BEGIN Supplied information

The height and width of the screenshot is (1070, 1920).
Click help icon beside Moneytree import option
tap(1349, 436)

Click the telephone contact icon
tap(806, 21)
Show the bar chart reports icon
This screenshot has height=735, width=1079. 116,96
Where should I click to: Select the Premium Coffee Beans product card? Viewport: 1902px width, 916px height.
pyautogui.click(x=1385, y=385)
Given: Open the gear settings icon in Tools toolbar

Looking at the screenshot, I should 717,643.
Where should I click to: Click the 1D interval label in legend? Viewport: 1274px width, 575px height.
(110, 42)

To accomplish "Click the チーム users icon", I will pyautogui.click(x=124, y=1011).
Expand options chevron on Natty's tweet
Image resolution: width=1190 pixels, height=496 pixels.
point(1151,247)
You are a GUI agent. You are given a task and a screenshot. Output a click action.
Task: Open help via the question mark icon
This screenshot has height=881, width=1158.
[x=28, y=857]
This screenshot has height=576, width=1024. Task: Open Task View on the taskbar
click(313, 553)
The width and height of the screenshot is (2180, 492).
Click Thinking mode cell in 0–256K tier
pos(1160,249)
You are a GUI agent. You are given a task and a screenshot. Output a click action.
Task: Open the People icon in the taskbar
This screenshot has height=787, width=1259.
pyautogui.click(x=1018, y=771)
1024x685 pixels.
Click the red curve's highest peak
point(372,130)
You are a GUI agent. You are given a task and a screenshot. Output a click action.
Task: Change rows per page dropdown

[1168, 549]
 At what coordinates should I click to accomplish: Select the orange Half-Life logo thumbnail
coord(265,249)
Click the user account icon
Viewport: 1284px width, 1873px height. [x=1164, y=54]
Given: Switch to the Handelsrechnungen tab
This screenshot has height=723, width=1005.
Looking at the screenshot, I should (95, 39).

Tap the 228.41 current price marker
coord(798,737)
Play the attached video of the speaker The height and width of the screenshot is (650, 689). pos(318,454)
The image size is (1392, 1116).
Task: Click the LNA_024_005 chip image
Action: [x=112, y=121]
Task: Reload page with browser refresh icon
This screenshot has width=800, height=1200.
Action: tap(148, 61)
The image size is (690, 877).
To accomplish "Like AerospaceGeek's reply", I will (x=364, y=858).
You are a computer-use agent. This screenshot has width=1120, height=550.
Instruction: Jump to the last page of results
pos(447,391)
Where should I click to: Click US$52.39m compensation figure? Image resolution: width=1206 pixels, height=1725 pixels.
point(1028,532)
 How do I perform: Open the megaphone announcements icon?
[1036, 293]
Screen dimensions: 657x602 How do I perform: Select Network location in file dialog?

END Supplied information

Prompt: All entries shown above should be printed again exactly.

Exercise answer:
The height and width of the screenshot is (1070, 1920).
Click help icon beside Moneytree import option
tap(1349, 436)

Click the telephone contact icon
tap(806, 21)
Show the bar chart reports icon
This screenshot has height=735, width=1079. 116,96
Where should I click to: Select the Premium Coffee Beans product card? Viewport: 1902px width, 916px height.
pyautogui.click(x=1385, y=385)
Given: Open the gear settings icon in Tools toolbar

Looking at the screenshot, I should 717,643.
Where should I click to: Click the 1D interval label in legend? Viewport: 1274px width, 575px height.
(110, 42)

To accomplish "Click the チーム users icon", I will pyautogui.click(x=124, y=1011).
Expand options chevron on Natty's tweet
Image resolution: width=1190 pixels, height=496 pixels.
point(1151,247)
You are a GUI agent. You are given a task and a screenshot. Output a click action.
Task: Open help via the question mark icon
This screenshot has height=881, width=1158.
[x=28, y=857]
This screenshot has height=576, width=1024. Task: Open Task View on the taskbar
click(313, 553)
The width and height of the screenshot is (2180, 492).
Click Thinking mode cell in 0–256K tier
pos(1160,249)
You are a GUI agent. You are given a task and a screenshot. Output a click action.
Task: Open the People icon in the taskbar
This screenshot has height=787, width=1259.
pyautogui.click(x=1018, y=771)
1024x685 pixels.
Click the red curve's highest peak
point(372,130)
You are a GUI agent. You are given a task and a screenshot. Output a click action.
Task: Change rows per page dropdown

[1168, 549]
 At what coordinates should I click to accomplish: Select the orange Half-Life logo thumbnail
coord(265,249)
Click the user account icon
Viewport: 1284px width, 1873px height. [x=1164, y=54]
Given: Switch to the Handelsrechnungen tab
This screenshot has height=723, width=1005.
Looking at the screenshot, I should (95, 39).

Tap the 228.41 current price marker
coord(798,737)
Play the attached video of the speaker The height and width of the screenshot is (650, 689). pos(318,454)
The image size is (1392, 1116).
Task: Click the LNA_024_005 chip image
Action: [x=112, y=121]
Task: Reload page with browser refresh icon
This screenshot has width=800, height=1200.
Action: tap(148, 61)
The image size is (690, 877).
To accomplish "Like AerospaceGeek's reply", I will (x=364, y=858).
You are a computer-use agent. This screenshot has width=1120, height=550.
Instruction: Jump to the last page of results
pos(447,391)
Where should I click to: Click US$52.39m compensation figure? Image resolution: width=1206 pixels, height=1725 pixels.
point(1028,532)
 How do I perform: Open the megaphone announcements icon?
[1036, 293]
Screen dimensions: 657x602 How do I perform: Select Network location in file dialog?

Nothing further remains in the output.